• Given request: Please convert the listing below into a JSON list of strings, one per line, with blank lines dropped and the pictures left out.

• Material supplied:
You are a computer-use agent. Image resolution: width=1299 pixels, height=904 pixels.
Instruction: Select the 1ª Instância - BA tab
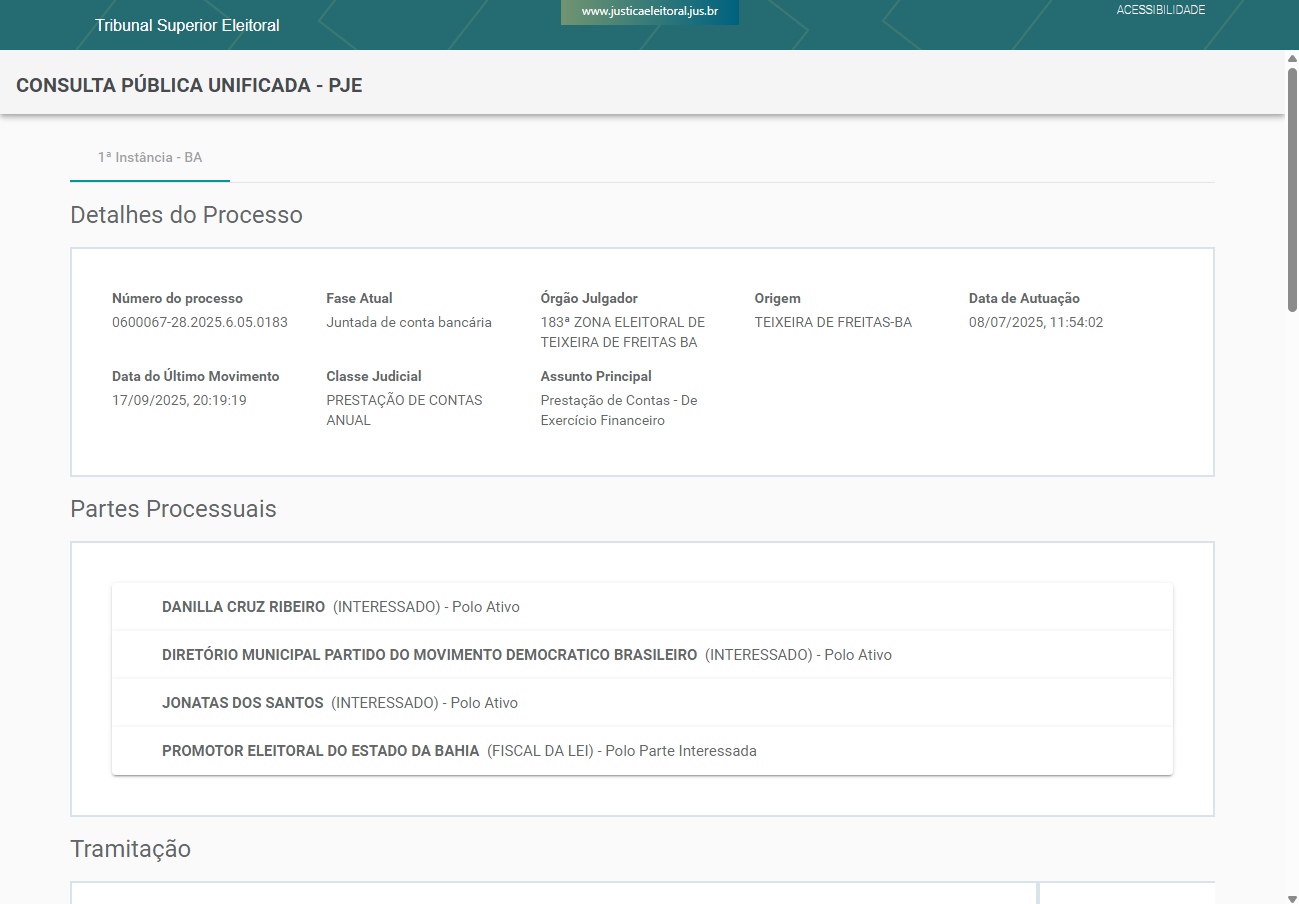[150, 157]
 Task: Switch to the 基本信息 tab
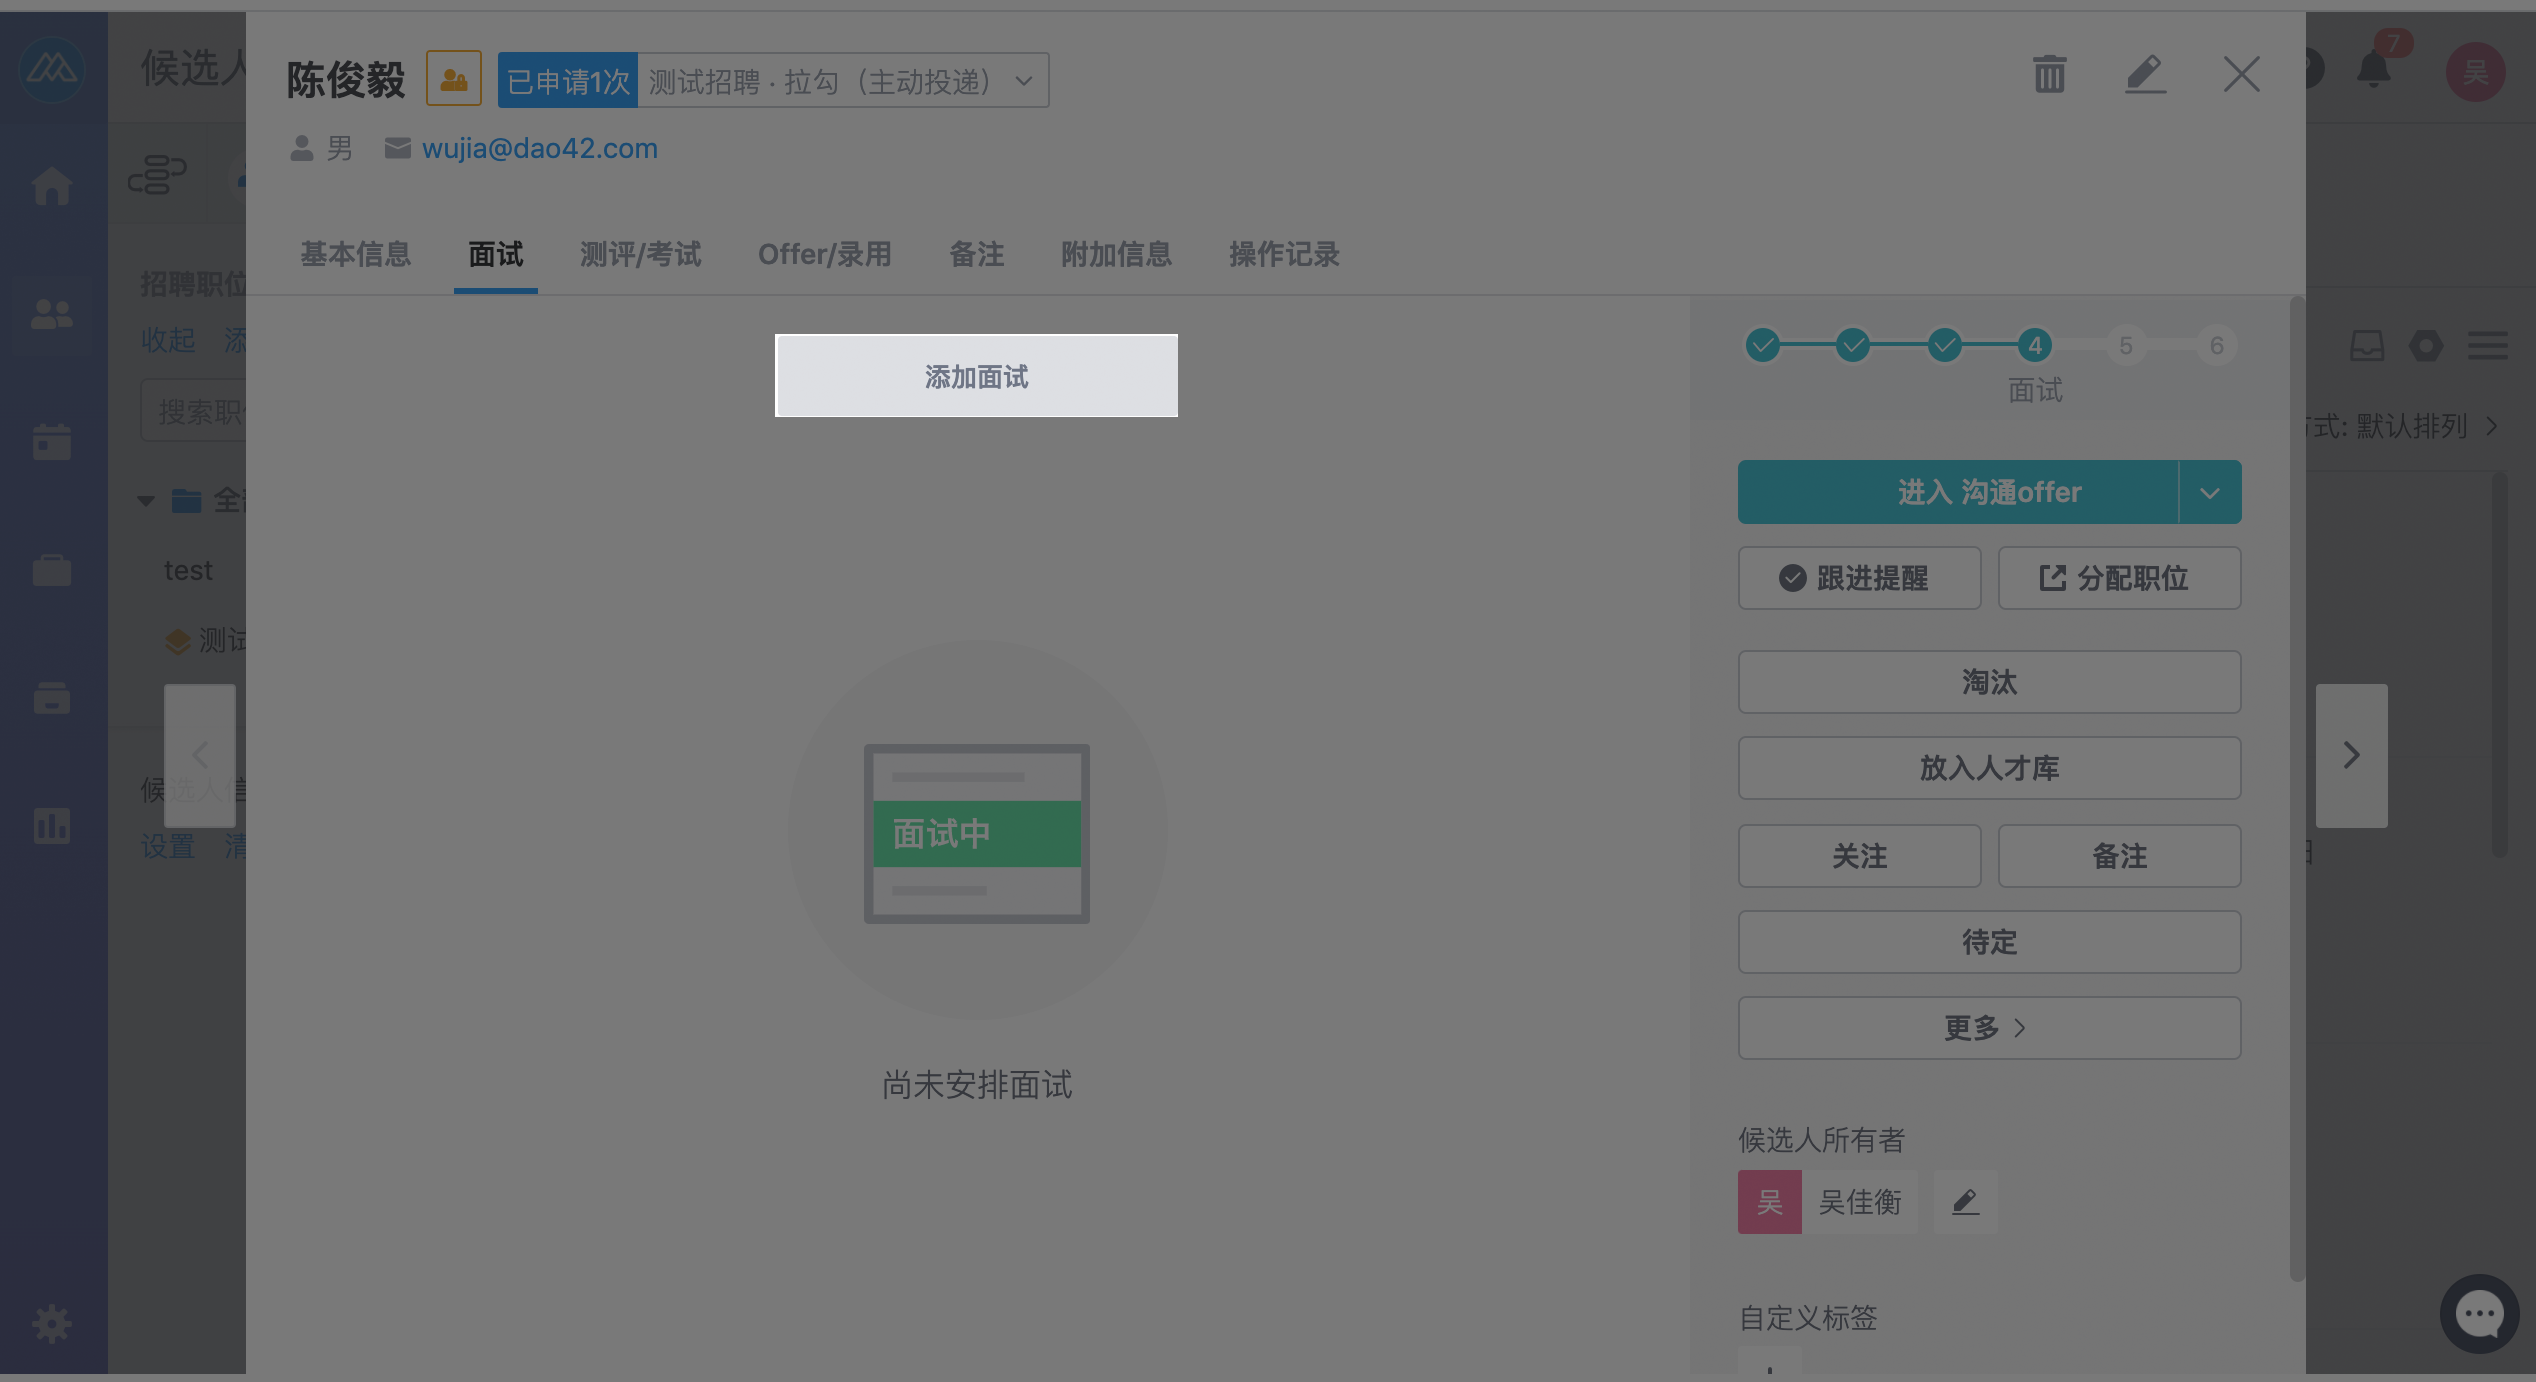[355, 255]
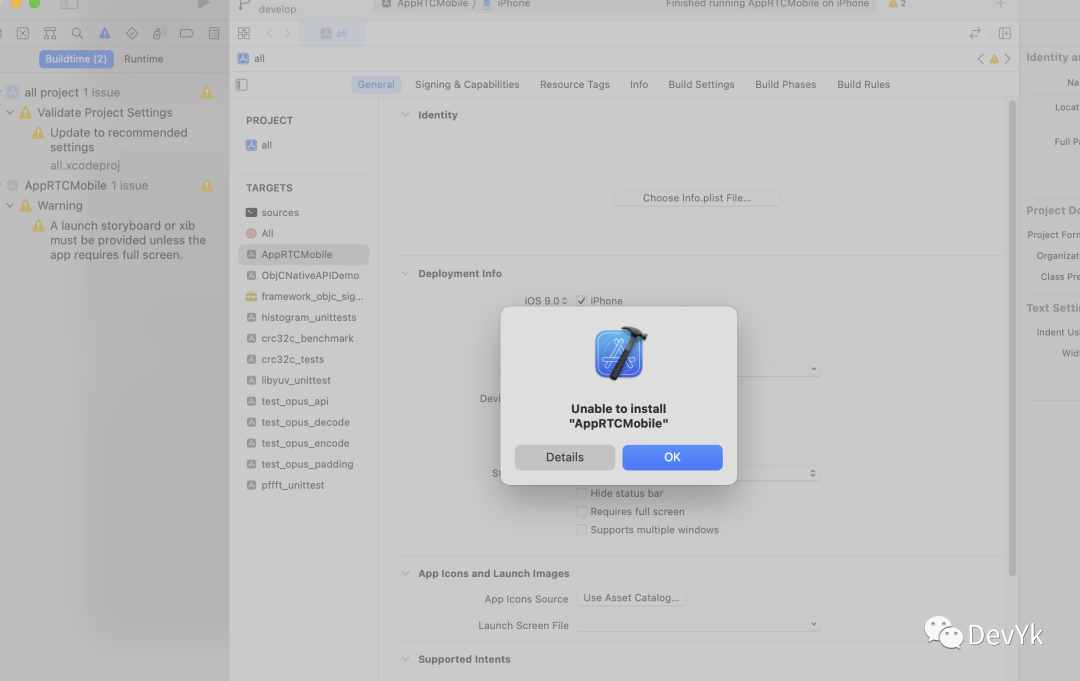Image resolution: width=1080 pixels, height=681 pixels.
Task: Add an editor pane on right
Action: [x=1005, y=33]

• Result of the task:
[
  "You are a computer-use agent. Image resolution: width=1299 pixels, height=904 pixels.",
  "Instruction: Select the 1ª Instância - BA tab",
  "[150, 157]",
  " Task: Switch to the 基本信息 tab",
  "[355, 255]",
  "Image resolution: width=1080 pixels, height=681 pixels.",
  "Task: Add an editor pane on right",
  "Action: [x=1005, y=33]"
]